Dr. Frédéric Lehmann, VP of Clinical Development & Medical Affairs at Celyad, commented, "CYAD-101 represents Celyad’s second oncology program to enter the clinic for the treatment of metastatic colorectal cancer and balances the Company’s autologous clinical candidate CYAD-01, which has demonstrated encouraging preliminary results in the Phase 1 SHRINK trial. We believe investigating CYAD-101 in the alloSHRINK trial will leverage our clinical experience to date in the treatment of metastatic colorectal cancer as we look to develop novel therapies for this devastating disease."

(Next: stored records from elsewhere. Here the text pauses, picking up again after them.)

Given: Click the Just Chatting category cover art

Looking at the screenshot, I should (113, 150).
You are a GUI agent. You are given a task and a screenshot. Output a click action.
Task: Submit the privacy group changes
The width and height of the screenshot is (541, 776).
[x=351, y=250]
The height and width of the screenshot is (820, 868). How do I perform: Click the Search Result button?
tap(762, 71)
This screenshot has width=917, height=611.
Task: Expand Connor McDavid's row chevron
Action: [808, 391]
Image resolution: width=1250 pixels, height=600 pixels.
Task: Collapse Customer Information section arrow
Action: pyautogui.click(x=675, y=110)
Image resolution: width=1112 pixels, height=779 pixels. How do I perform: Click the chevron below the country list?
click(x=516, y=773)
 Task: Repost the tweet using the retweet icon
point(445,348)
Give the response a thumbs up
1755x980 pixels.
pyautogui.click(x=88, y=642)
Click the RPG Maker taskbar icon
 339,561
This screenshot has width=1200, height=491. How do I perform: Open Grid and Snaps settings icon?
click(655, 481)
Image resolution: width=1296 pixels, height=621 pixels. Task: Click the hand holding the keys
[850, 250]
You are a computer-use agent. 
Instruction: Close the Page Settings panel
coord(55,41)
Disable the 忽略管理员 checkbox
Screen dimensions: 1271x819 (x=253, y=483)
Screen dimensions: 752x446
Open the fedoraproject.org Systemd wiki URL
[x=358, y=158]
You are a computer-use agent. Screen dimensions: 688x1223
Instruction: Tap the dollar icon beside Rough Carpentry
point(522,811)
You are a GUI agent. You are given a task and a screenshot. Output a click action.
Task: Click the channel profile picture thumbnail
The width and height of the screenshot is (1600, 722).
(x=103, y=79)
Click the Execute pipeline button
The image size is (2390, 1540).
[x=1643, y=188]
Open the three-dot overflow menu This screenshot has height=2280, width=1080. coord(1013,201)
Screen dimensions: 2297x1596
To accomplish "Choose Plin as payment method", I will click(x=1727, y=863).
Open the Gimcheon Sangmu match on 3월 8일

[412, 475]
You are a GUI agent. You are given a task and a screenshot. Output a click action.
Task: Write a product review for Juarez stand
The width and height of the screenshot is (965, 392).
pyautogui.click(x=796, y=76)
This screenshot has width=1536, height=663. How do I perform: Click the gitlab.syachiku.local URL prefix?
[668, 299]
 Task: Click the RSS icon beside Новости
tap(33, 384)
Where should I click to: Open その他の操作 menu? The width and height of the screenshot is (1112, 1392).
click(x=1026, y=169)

Celyad also announced that ONO Pharmaceutical Co., Ltd. has given notice to the Company that it will no longer pursue development of CYAD-101 in Japan, Korea and Taiwan. Celyad and ONO Pharmaceutical entered into an exclusive license agreement for the development and commercialization of CYAD-101 in these specified territories in July 2016. Based on the agreement, ONO Pharmaceutical was required to exercise an option following the initiation of the Phase 1 trial for CYAD-101. The agreement has now expired and Celyad controls worldwide development and commercialization rights to CYAD-101.

Press Release

30 November 2018

07:00 am CET

CYAD-101 and alloSHRINK Trial Design

CYAD-101 is an investigational, non-gene edited, allogeneic (donor derived) CAR-T therapy that co-expresses the chimeric antigen receptor NKG2D, a receptor expressed on natural killer (NK) cells that binds to eight stress-induced ligands expressed on tumor cells and the novel inhibitory peptide TIM (T cell receptor [TCR] Inhibiting Molecule). TCR signaling is responsible for Graft versus Host Disease (GvHD). The expression of TIM reduces signaling of the TCR complex and could therefore reduce or eliminate GvHD in patients treated with CYAD-101.

The alloSHRINK trial (NCT03692429) is an open-label, dose-escalation trial that will assess the safety and clinical activity of CYAD-101 administered concurrently with FOLFOX chemotherapy in patients with unresectable mCRC. Patients will receive six cycles of FOLFOX chemotherapy every two weeks and three administrations of CYAD-101 every two weeks 48 hours after the initiation of chemotherapy cycles one, two and three. The three dose levels to be evaluated are 100 million, 300 million and 1 billion cells per injection, respectively.